TASK GOAL
Each line with the word "right" must appear in the answer, copied from the records.

(Stored data)
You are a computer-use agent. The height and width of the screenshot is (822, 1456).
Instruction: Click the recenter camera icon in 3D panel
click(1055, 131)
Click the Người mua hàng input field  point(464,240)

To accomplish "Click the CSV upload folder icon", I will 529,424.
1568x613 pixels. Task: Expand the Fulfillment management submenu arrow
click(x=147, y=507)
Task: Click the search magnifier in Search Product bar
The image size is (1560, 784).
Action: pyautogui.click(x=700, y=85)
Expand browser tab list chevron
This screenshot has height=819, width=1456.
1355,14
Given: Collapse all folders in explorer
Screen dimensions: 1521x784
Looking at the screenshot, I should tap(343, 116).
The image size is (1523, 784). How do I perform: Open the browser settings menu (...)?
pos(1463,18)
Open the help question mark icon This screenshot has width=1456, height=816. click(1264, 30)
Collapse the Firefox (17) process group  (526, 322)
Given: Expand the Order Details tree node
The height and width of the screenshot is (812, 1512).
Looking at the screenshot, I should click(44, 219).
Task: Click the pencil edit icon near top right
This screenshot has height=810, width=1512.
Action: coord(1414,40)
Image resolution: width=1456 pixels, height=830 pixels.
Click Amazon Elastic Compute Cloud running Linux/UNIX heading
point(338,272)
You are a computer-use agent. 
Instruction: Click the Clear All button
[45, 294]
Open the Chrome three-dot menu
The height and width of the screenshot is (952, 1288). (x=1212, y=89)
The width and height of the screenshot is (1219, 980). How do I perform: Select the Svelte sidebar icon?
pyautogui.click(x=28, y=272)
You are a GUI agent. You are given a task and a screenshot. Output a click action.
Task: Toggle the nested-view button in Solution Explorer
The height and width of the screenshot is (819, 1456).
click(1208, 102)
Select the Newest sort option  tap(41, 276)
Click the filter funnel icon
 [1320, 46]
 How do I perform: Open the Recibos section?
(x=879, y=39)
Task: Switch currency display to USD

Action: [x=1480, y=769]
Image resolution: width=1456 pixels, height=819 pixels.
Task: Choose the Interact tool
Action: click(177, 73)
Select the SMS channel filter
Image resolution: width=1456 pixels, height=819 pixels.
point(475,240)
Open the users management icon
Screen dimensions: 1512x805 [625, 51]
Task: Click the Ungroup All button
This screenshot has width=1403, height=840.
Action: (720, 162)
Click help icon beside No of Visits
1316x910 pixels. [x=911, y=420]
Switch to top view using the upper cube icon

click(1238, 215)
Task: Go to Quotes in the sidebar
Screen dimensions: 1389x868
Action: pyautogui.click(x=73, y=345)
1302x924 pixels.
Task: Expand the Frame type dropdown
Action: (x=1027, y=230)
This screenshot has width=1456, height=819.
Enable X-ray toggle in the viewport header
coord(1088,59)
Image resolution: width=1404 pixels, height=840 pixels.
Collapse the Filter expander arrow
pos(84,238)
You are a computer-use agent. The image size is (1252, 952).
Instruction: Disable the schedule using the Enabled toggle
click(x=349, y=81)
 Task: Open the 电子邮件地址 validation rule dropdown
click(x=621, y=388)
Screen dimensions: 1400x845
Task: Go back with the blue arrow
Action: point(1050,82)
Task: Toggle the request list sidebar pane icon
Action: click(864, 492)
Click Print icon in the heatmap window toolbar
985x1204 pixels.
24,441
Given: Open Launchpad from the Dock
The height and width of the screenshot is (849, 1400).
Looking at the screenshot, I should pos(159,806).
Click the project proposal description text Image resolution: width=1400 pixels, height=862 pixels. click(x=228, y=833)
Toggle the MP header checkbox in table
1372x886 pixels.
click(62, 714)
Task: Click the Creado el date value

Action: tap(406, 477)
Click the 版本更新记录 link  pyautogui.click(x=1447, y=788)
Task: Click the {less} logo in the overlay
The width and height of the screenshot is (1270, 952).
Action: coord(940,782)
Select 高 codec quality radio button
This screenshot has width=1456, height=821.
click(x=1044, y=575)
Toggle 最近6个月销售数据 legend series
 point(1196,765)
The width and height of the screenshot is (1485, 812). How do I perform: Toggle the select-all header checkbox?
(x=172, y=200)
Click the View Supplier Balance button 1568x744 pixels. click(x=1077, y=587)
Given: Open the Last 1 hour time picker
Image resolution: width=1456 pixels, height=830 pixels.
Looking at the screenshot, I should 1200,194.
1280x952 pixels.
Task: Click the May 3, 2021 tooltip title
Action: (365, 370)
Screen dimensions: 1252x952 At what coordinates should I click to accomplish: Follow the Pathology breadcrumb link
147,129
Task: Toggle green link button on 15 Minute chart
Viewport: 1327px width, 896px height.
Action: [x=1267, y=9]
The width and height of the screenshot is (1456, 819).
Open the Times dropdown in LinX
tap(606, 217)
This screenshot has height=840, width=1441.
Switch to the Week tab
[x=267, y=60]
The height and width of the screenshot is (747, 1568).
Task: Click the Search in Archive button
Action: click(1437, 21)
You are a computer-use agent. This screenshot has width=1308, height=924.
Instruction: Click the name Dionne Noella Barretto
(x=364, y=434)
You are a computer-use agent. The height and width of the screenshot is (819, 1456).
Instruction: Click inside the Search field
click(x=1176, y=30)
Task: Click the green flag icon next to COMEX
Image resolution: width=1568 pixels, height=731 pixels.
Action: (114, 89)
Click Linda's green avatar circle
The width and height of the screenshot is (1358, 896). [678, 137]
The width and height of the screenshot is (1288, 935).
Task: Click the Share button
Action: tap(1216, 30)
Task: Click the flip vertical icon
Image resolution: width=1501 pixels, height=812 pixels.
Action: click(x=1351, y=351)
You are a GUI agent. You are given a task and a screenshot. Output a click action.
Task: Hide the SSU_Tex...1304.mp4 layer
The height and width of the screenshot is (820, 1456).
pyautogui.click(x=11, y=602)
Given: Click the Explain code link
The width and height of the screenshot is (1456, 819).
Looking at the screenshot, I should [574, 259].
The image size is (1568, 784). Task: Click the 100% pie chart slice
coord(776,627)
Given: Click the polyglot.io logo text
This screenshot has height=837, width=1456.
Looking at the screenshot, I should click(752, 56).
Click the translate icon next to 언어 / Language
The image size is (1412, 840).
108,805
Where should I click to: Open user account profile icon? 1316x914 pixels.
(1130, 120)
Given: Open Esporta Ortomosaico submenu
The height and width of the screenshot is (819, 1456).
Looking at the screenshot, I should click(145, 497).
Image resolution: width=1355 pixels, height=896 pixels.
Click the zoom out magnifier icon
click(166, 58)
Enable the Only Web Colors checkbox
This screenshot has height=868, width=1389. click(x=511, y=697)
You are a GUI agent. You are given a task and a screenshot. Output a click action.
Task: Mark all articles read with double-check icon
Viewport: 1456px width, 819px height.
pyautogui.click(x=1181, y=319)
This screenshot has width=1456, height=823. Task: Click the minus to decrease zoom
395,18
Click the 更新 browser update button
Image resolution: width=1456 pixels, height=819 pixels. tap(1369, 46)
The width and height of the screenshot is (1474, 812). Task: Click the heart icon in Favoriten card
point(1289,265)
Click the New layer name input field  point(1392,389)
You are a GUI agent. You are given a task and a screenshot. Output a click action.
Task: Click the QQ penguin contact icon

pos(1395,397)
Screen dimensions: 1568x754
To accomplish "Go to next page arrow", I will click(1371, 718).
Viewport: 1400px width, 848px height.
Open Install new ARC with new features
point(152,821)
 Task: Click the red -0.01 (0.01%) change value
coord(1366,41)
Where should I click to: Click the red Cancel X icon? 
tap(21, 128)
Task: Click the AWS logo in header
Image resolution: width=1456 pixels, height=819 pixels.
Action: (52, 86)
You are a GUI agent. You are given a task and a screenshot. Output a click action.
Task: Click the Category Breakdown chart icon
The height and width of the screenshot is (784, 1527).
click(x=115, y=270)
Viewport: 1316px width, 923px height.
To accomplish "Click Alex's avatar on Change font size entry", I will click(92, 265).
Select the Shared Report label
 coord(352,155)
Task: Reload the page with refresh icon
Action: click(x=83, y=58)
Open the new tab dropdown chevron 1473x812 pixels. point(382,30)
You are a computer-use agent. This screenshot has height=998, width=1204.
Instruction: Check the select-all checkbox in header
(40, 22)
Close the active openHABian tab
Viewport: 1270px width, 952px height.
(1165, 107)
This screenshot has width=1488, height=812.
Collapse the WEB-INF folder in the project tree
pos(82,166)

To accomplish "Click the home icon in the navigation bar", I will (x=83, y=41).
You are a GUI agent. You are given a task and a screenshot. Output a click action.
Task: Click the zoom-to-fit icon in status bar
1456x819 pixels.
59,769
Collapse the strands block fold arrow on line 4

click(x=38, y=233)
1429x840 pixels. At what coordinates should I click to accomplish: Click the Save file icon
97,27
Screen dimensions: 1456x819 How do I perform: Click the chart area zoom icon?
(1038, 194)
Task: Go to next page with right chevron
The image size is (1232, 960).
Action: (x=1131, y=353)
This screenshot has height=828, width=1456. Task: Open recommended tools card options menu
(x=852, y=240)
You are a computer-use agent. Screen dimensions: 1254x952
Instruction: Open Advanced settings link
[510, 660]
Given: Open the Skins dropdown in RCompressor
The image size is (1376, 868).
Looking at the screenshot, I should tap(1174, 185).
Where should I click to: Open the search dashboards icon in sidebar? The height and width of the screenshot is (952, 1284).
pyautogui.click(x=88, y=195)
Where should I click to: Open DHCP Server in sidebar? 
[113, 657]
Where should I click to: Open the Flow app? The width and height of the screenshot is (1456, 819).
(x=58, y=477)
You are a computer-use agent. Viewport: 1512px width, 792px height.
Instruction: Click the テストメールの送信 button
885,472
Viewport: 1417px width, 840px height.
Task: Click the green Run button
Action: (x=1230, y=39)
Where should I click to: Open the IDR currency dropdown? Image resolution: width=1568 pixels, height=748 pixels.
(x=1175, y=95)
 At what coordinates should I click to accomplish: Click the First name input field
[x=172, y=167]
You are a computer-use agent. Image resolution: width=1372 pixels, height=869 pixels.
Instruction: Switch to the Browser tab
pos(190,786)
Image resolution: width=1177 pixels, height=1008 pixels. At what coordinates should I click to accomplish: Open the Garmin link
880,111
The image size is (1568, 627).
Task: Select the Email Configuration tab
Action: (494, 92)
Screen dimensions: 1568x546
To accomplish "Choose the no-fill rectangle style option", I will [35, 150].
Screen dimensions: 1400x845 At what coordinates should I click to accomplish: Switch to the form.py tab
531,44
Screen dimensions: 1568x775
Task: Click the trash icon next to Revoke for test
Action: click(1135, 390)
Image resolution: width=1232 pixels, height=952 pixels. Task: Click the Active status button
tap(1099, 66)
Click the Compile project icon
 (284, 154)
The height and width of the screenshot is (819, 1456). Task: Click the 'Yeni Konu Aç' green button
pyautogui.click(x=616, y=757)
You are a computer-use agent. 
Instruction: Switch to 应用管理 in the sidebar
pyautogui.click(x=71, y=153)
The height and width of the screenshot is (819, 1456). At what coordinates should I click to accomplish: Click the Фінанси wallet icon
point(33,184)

EXERCISE ANSWER
Task: Click the pencil edit icon near top right
Task: Go to next page with right chevron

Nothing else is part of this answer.